So, for the first ‘official’ post of this blog I thought I would treat you dear readers to a taste of one of my favourite chef’s bakes: Daniel Galmiche’s ‘Suzanne’s Cake’
With this being a nice low-cost bake if your pantry is well stocked (if it’s not then why not you lazy swine 😉 ) with the exception of the savarin case that set me back far more than I would like to admit, you will find that it is both a relaxing way to spend an hour or two as well as rewarding your effort with a tasty treat at the end.
Having initially picked out a tiny rum-baba case (Doh!) I had to pick up a correct cake tin as I strolled around to pick up my ingredients for both the next blog as well as this sweet treat! With the main decision in an un-named supermarket (I’ll give you a clue that it’s Heston and Delia who are marketing it!) being whether to pick up French crème fraîche or British crème fraîche (of which I still don’t know if there is a difference!) it all came in very cheaply and that set me in good stall for the effort of both convincing my lovely wife Charlotte to help bake the beast as well as letting me know that it may actually raise some cash for her charity bake that it was made for!
With the shopping out of the way and my mise en place prepped and ready to be destroyed by flour, the first challenge was getting the mix nice and frothy without over-beating the eggs before getting the ‘guns’ out and mixing by wooden spoon the crème fraîche, plain flour as well as butter (which I had to get Charlotte to ‘slightly’ melt after forgetting to do so). While the mixture appears to be very heavy when it’s being mixed, this belies the fact that the dish is surprisingly light when finished.

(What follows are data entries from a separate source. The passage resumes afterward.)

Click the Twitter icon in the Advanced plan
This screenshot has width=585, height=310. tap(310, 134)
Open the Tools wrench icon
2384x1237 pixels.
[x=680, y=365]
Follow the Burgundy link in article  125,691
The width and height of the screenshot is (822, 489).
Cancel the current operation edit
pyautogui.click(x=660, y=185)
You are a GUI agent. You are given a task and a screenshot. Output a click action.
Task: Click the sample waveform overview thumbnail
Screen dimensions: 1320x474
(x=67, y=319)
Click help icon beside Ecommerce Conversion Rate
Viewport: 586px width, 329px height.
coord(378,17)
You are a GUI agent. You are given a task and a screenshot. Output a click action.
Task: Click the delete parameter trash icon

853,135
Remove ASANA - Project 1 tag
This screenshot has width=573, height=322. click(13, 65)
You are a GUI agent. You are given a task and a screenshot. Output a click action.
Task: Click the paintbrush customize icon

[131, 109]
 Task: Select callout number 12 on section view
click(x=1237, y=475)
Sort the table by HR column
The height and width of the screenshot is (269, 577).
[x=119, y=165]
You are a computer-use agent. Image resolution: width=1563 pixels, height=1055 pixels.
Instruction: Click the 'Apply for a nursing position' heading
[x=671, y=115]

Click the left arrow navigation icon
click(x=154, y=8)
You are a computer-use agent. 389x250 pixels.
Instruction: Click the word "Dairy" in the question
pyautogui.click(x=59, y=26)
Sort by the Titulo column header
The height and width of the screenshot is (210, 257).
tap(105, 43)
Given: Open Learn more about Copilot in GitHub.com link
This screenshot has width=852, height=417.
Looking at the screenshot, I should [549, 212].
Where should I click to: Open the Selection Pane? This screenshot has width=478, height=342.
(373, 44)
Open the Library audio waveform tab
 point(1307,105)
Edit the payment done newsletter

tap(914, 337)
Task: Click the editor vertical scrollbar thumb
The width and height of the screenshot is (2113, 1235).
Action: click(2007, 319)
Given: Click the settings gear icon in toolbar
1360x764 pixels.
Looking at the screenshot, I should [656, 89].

With the tin pre-greased and the oven pre-heated (one negative of the excellent recipe is that it doesn’t say if the oven is at a fan temperature or not so I set it 10 to 20 degrees lower) pouring the mixture out was actually surprisingly challenging – especially avoiding putting all the mixture in one place.
Forty minutes later and a quick knife into the well risen beast confirmed it was cooked through and that it was ready for a tricky element – opening my oven a fraction and only a fraction for ten minutes! With the oven seemingly determined to either be closed or fully open this was a slightly less precise affair than hoped for but a stage that allowed the cake to cool enough to slide nicely out onto a wire rack.
Finally the fun bit for Charlotte – the tasting of the off-cuts! With the bake rising unevenly you do need to make sure you get it nicely cut down to get the beautiful circular look and not a mountain range on the underside of the cake! A quick dusting of icing sugar and a tasting of the off-cuts for me confirmed that it was a lovely, light cake with plenty of moisture and a great pud to enjoy with a nice cup of tea.
With this in mind, I would certainly try the bake again, especially as I won’t get to try the full finished result, but I would say that the addition of chocolate drops to the mixture could add a little more flavour, as would some glacier cherries.